> **YOUR GOAL**
For each record that follows, give it back exactly, with no pictures included.

(Data records)
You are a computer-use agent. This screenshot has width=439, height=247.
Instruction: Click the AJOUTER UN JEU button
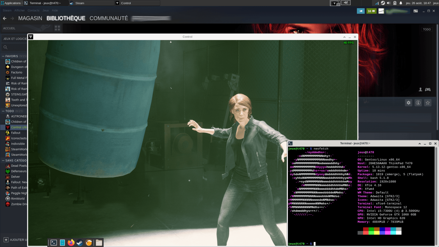15,240
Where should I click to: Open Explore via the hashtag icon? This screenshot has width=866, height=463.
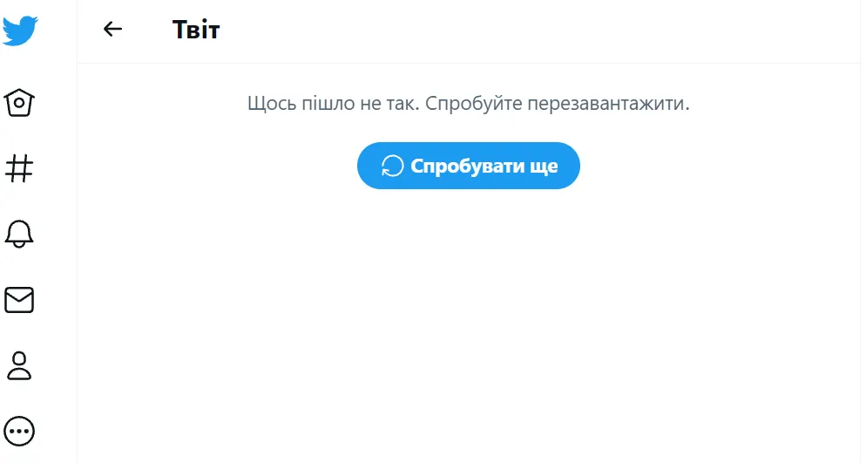tap(20, 167)
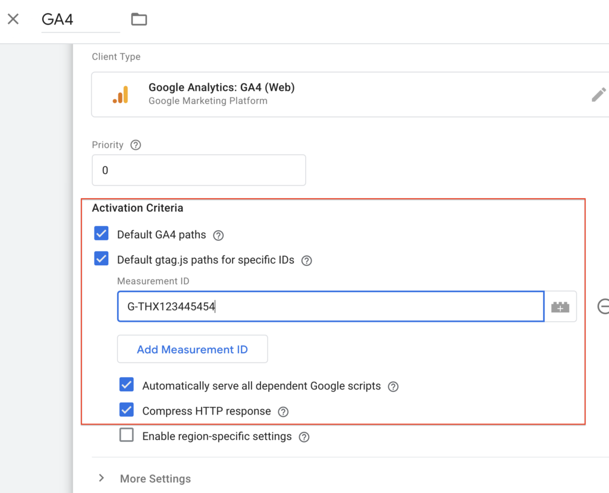This screenshot has width=609, height=493.
Task: Open help for Automatically serve dependent scripts
Action: tap(393, 387)
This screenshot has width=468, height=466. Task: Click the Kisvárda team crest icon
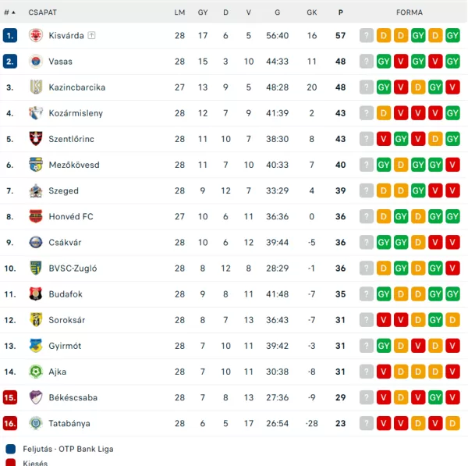[36, 35]
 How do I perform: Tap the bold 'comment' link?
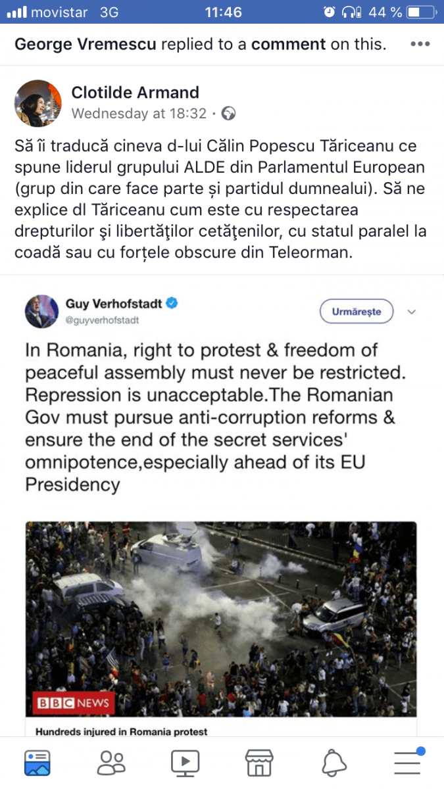(288, 44)
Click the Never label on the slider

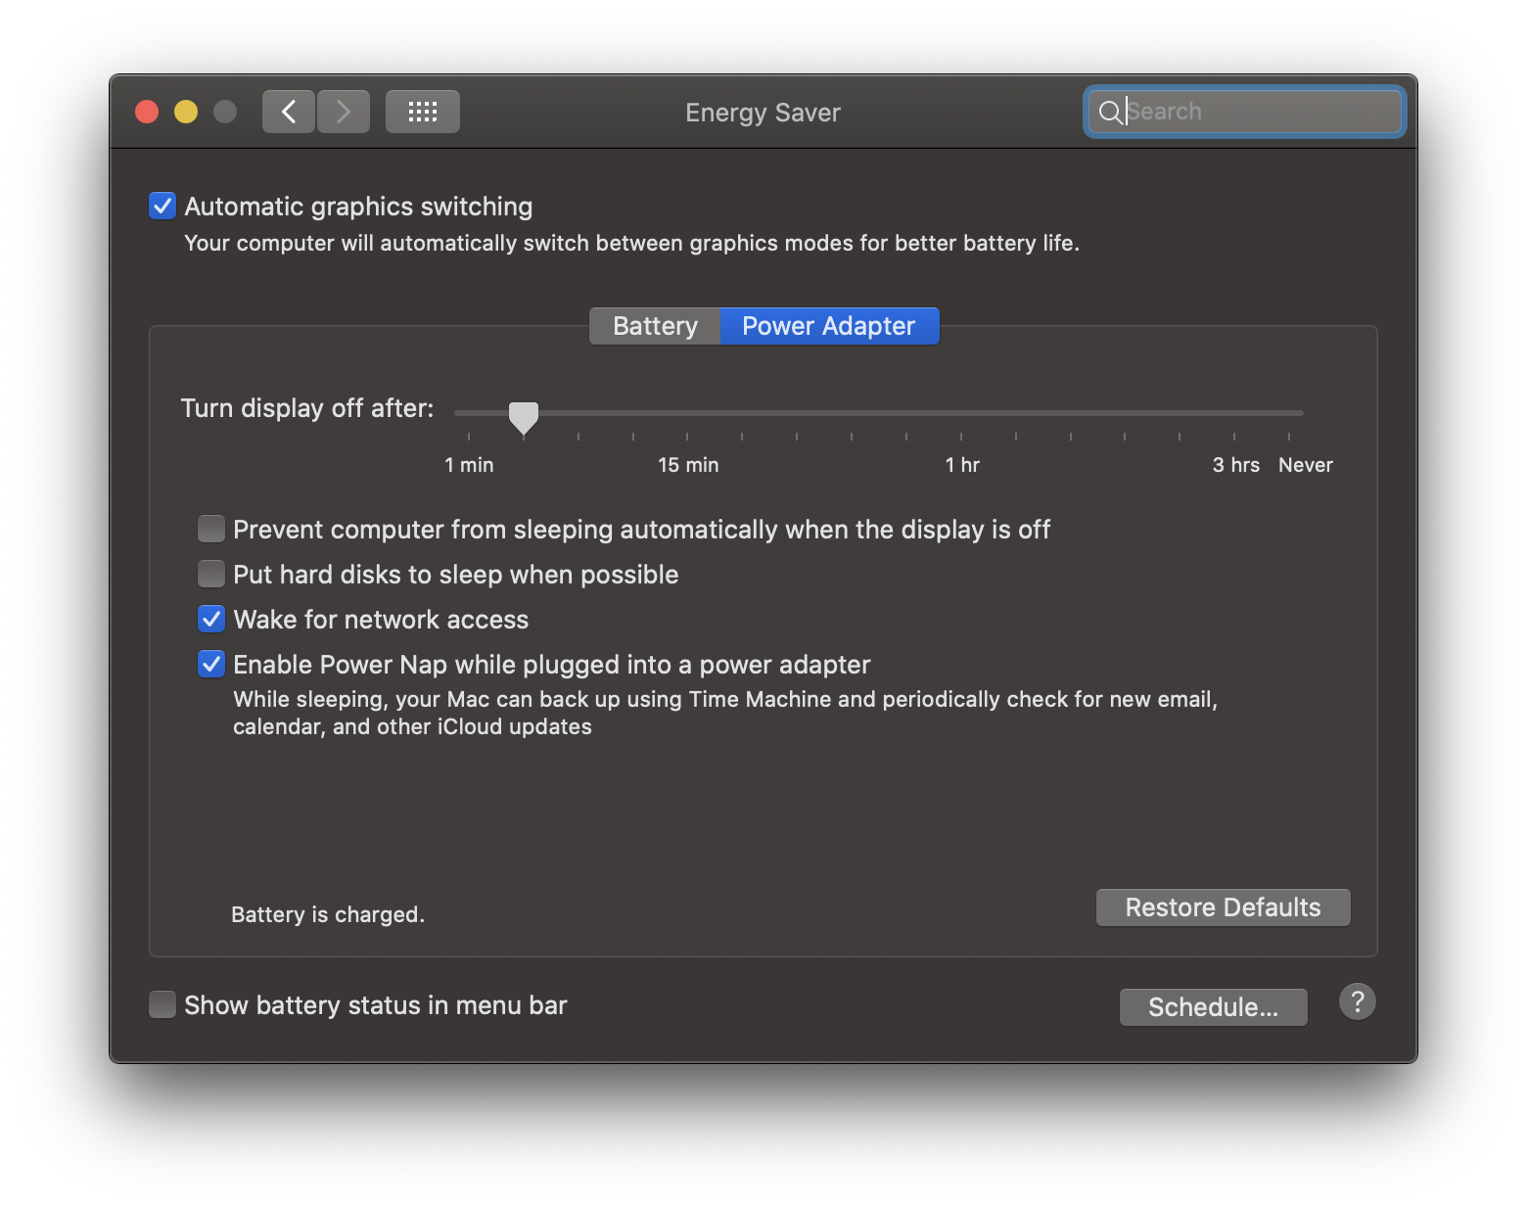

> **TASK OUTPUT**
You are a computer-use agent. This screenshot has width=439, height=247.
Instruction: Click the AJOUTER UN JEU button
15,240
Where should I click to: Open Explore via the hashtag icon? This screenshot has width=866, height=463.
tap(20, 167)
This screenshot has width=609, height=493.
Task: Open help for Automatically serve dependent scripts
Action: tap(393, 387)
This screenshot has width=468, height=466. Task: Click the Kisvárda team crest icon
[36, 35]
 How do I perform: Tap the bold 'comment' link?
(288, 44)
Click the Never label on the slider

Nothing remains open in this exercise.